JORDAN PETERSON: Accusation number two: Human activity (particularly that undertaken in the West) is fundamentally a planet-despoiling enterprise. The human race is a threat to the ecological utopia that existed before us and that could hypothetically exist in our absence. We might well be construed even as a cancer that threatens the very viability of the complex systems that make up the ecosystem of the Earth that shelters and supports us. We are facing a Malthusian catastrophe of overpopulation and biosphere degradation, and we have to place extreme limits on our wants, even our needs, so that survival itself, even in a much reduced form, can be guaranteed.

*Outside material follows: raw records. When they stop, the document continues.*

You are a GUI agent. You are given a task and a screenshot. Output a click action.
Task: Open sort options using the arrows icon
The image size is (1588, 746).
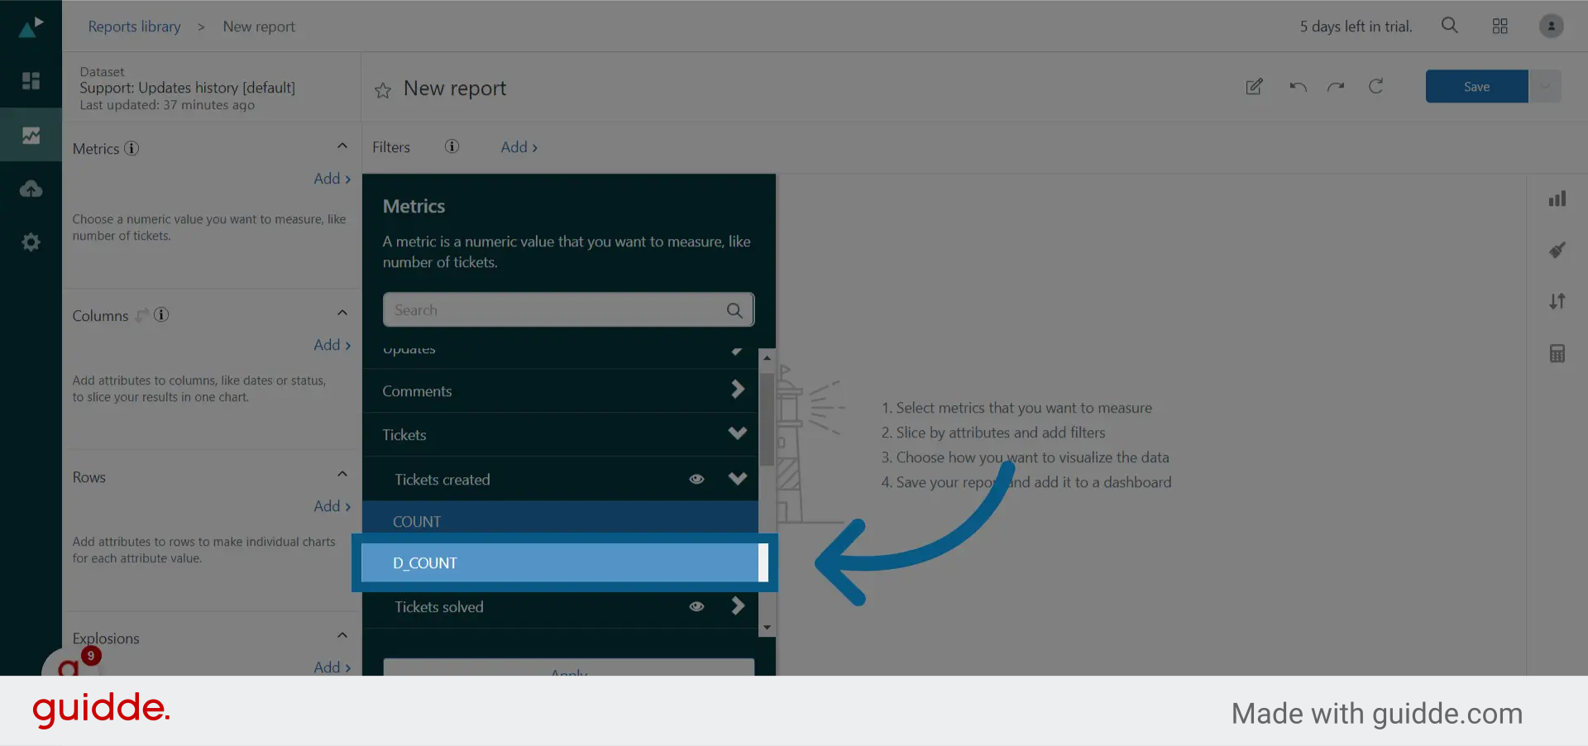(1557, 301)
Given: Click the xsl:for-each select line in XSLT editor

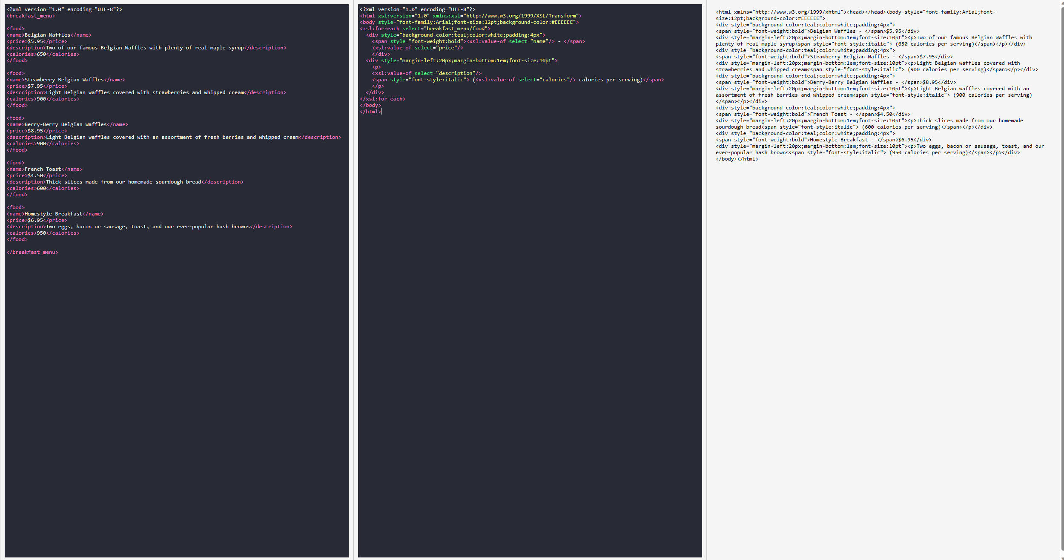Looking at the screenshot, I should click(x=425, y=29).
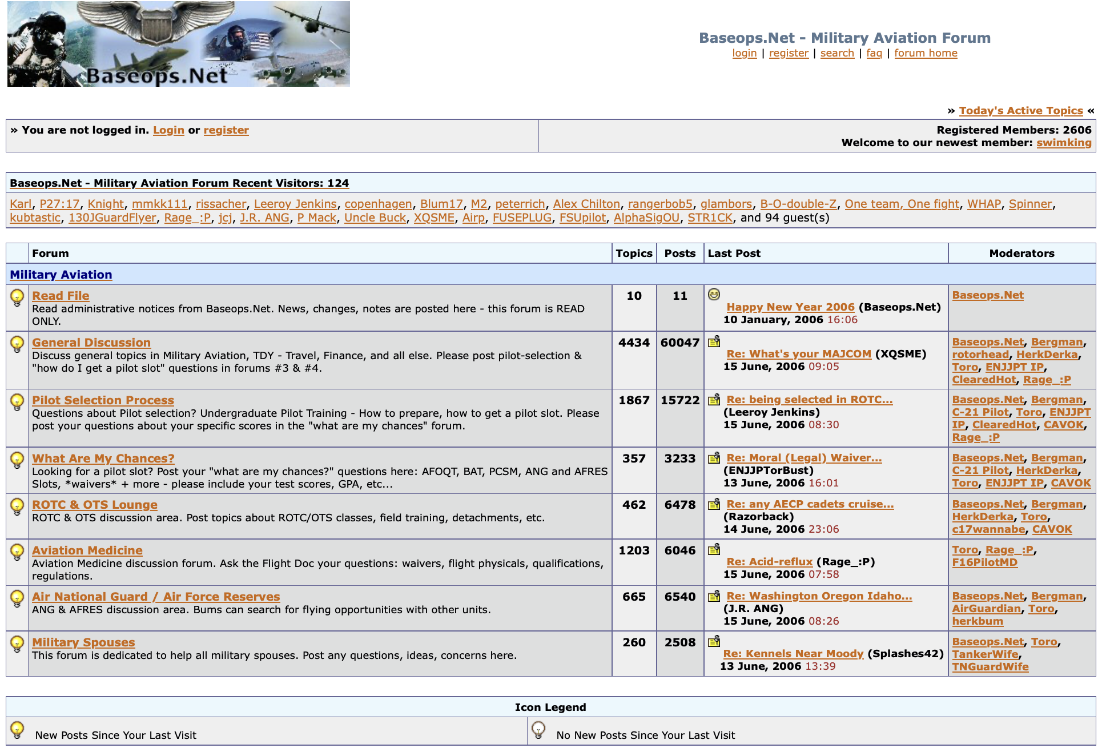Screen dimensions: 1102x748
Task: Click the lightbulb icon beside Military Spouses forum
Action: coord(17,644)
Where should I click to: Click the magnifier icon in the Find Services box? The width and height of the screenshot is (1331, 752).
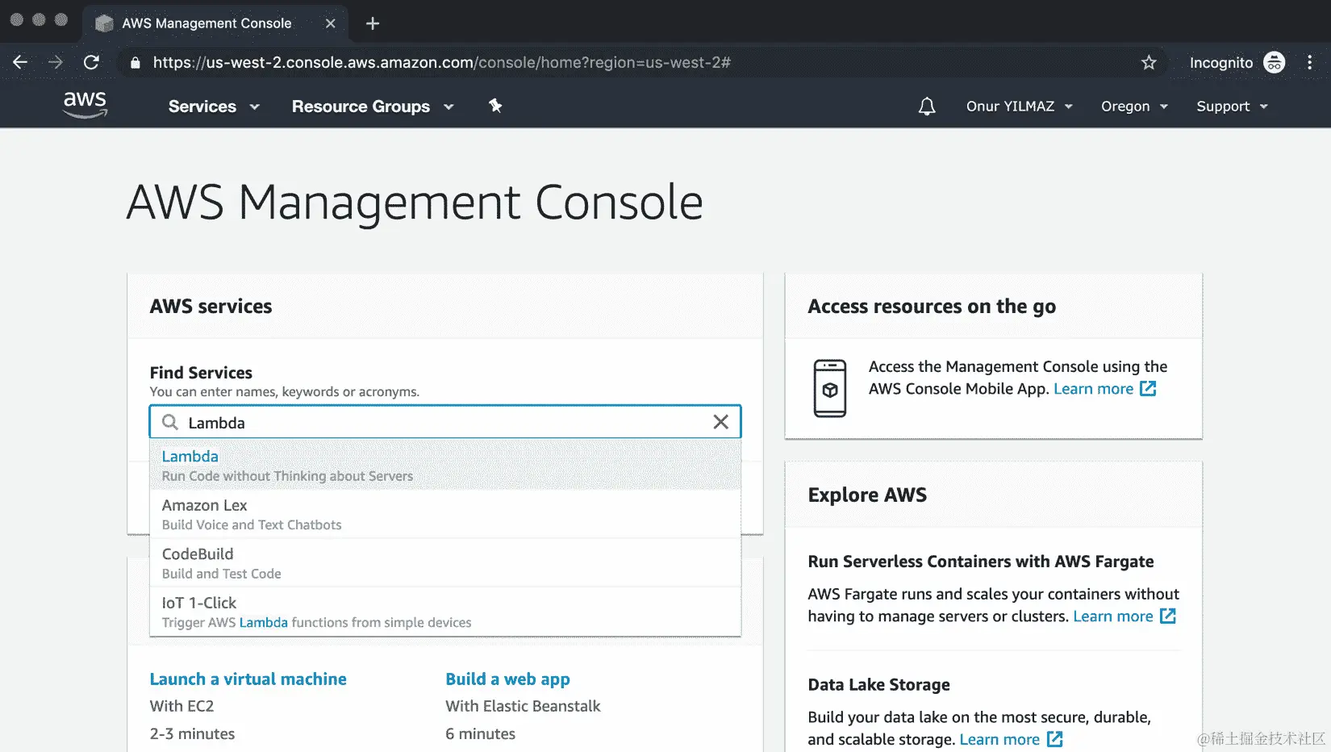click(x=169, y=422)
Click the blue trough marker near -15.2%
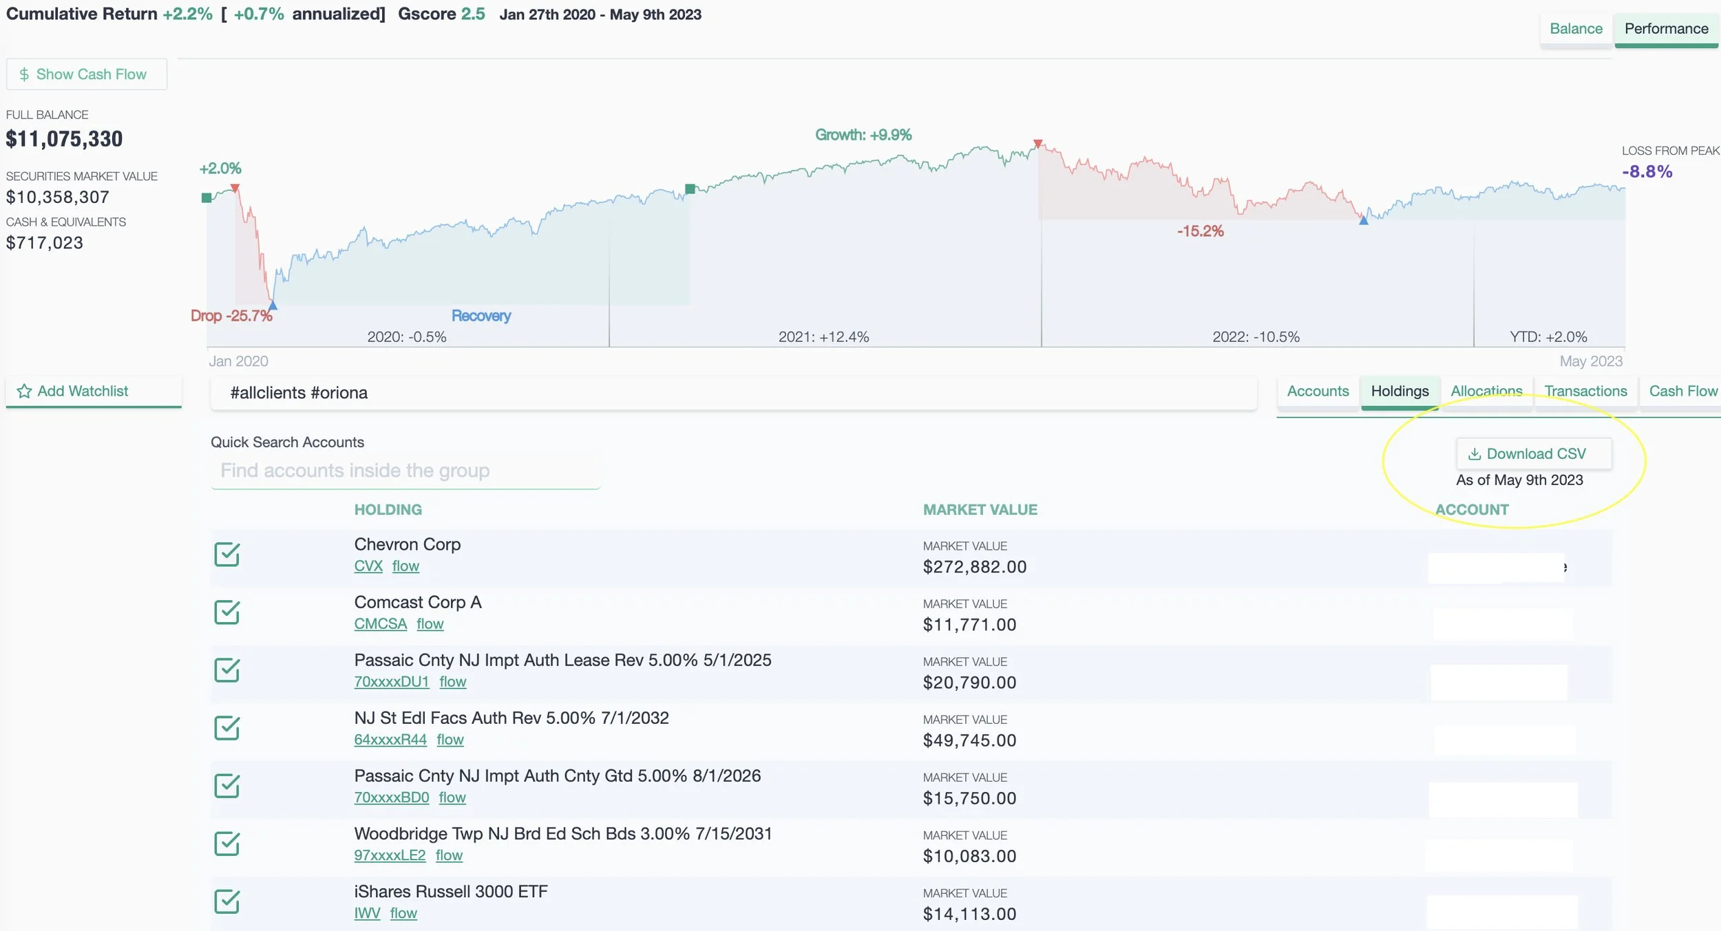 [x=1363, y=220]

DR. CRAIG: I'm not qualified to speak to the scientific credibility of global warming, and I think that we're all concerned about the environment and that Christians do have a sound basis for an environmental ethic, in that God has given us a stewardship to care for and nurture the Earth. But this doesn't imply the sort of anti-human rhetoric that I think Peterson decries here, the sort of anti-natalism, that human beings are a poison on the Earth and it would almost be better if our species went extinct and the ecosystem turned back to simply sub-human forms of life. Because on the Christian view, again, humanity is created in the image of God and therefore intrinsically valuable. It is God-like in a way that the rest of creation is not. But that doesn't sanction an abuse of creation or the environment. Rather, we are stewards of the world that God has entrusted to us. Unfortunately the Scriptures also teach that we are terribly fallen, and therefore we do abuse the beautiful creation that God has given us. So Christianity – it's such a wonderful worldview in that it sees honestly the problems identified by the critics on the left (human sinfulness and tyrannical patriarchy and illegitimate use of power), but at the same time it recognizes human beings as intrinsically valuable and good, and provides a means of forgiveness, redemption, and transformation that just isn't available apart from God himself.